My Life as an Artist
Before my life became publicly associated with mediumship, writing, television and spiritual work, my first great passion was art. As a young man, I was deeply absorbed in painting, sculpture and visual imagination, and for a time, I felt certain that my future would be as an artist. I was accepted into St Martin’s Art College, and my early work explored not only technique and composition, but the mysterious inner imagery that arises from the depths of the mind.
Much of my painting from this period was inspired by what I would now describe as eidetic imagery: vivid pictures that appeared inwardly with a strange clarity, almost as if they had been projected onto the mind’s eye. The challenge was to hold these elusive images long enough to translate them into paint. Looking back, I can see that this same faculty — the ability to see inwardly, symbolically and intuitively — would later become central to my work as a medium, writer and spiritual seeker.
One of the most important moments in my early artistic life was an exhibition called Paintings and Preludes, created with my friend Gary “Skip” Conway and the avant-garde jazz composer Monty Warlock. The exhibition combined abstract painting and music, exploring the relationship between colour, rhythm, mood and sound. Gary and I worked together on the paintings, with Gary helping to plan and mask the forms while I developed the airbrush work. The result was a series of abstract pieces that attempted to give visual shape to music — a kind of synaesthesia, where sound became colour and rhythm became form.

Paintings and Preludes was first shown at Southampton Municipal Art Gallery and later toured other UK galleries. Eventually, the work was also exhibited in Harrods in London. For a young artist, this was a significant encouragement and a confirmation that the inner world I was trying to express could speak to others, too.

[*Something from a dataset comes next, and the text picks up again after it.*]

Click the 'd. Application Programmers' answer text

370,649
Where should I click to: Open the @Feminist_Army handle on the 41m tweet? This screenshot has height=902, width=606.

Although I no longer paint in the same way, the artist in me never disappeared. The visual imagination that once found expression on canvas later became part of my writing, my television work, and my mediumship. I eventually opened an advertising agency, where I was able to use my artistic training and visual instincts in a more commercial form — creating ideas, images and campaigns for clients. The discipline of advertising taught me how to communicate quickly and powerfully, while my artistic background gave me a natural sense of image, atmosphere and impact.
The picture shown here is an enhanced version of one of my most interesting pieces from that early period. It reflects the strange, symbolic and visionary quality that fascinated me as a young artist. For me, it is more than an old painting: it is a glimpse of the inner world that has shaped so much of my later work — the world of imagination, intuition and spiritual vision.